▶ **The problem**
Although the material holds pictures, none belong in the copy; transcribe exactly, and only, the lines from the one with "Image resolution: width=1024" through the end.

▶ **Records supplied**
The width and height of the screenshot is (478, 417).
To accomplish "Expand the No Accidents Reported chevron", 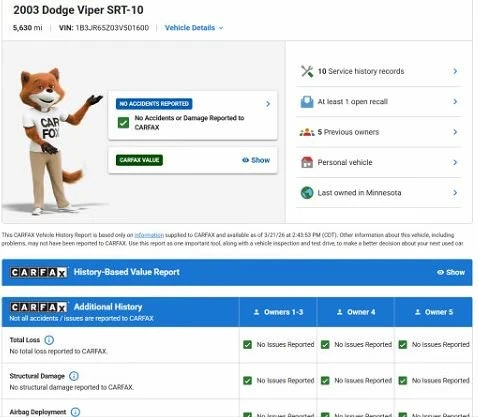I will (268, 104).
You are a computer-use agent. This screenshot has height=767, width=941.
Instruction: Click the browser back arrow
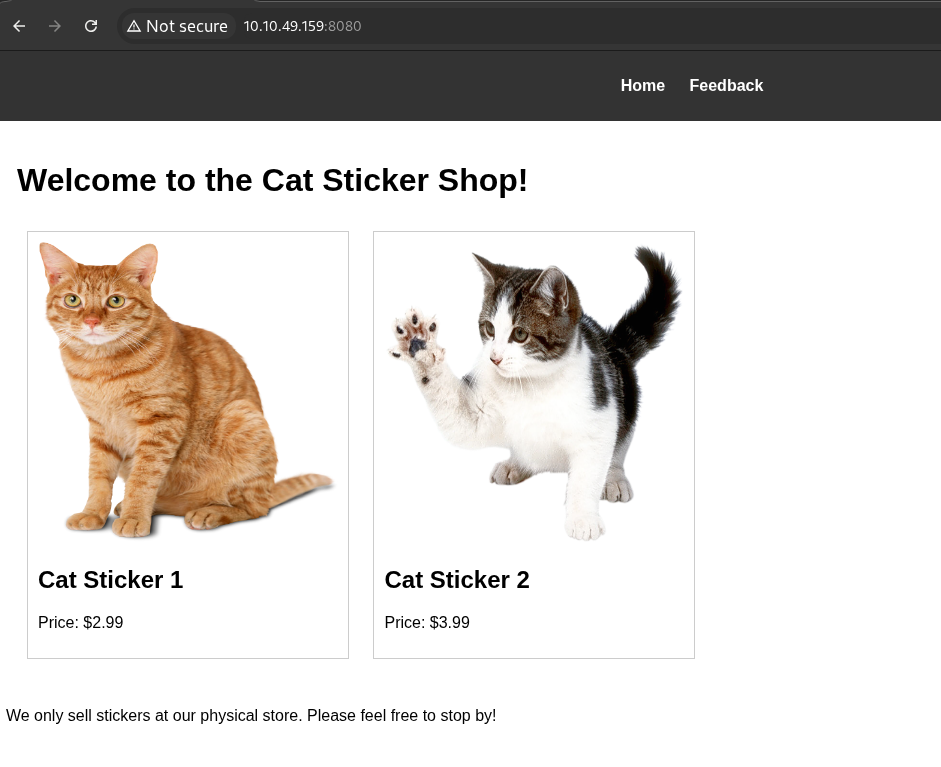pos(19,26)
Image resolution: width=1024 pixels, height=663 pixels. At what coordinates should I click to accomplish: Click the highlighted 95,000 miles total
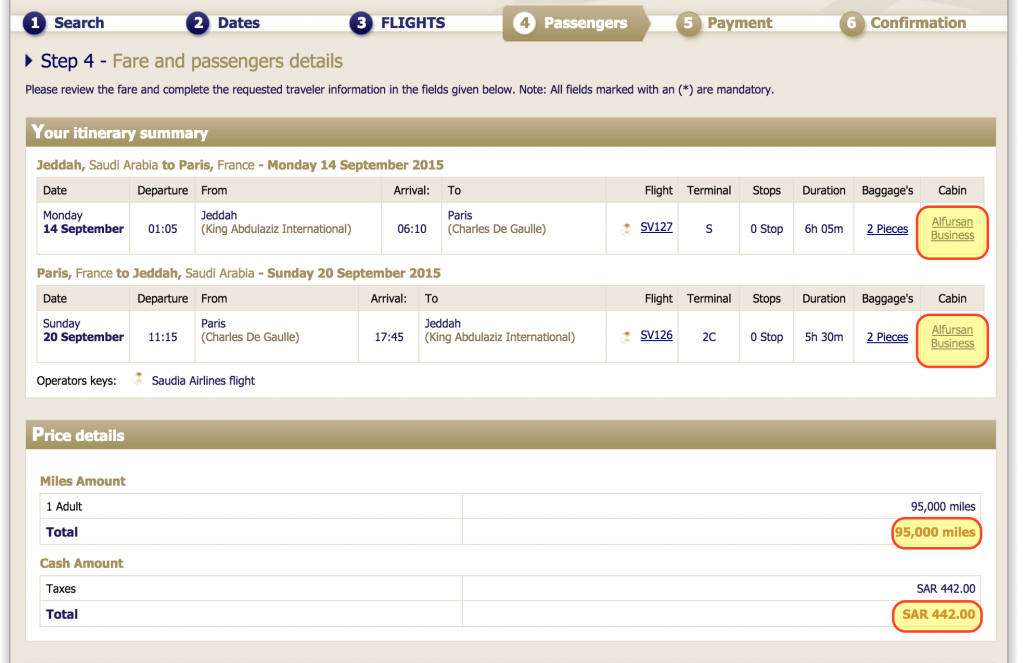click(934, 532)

▶ **Answer to this task**
Image resolution: width=1024 pixels, height=663 pixels. At what coordinates should I click to accomplish: Click the highlighted 95,000 miles total
click(934, 532)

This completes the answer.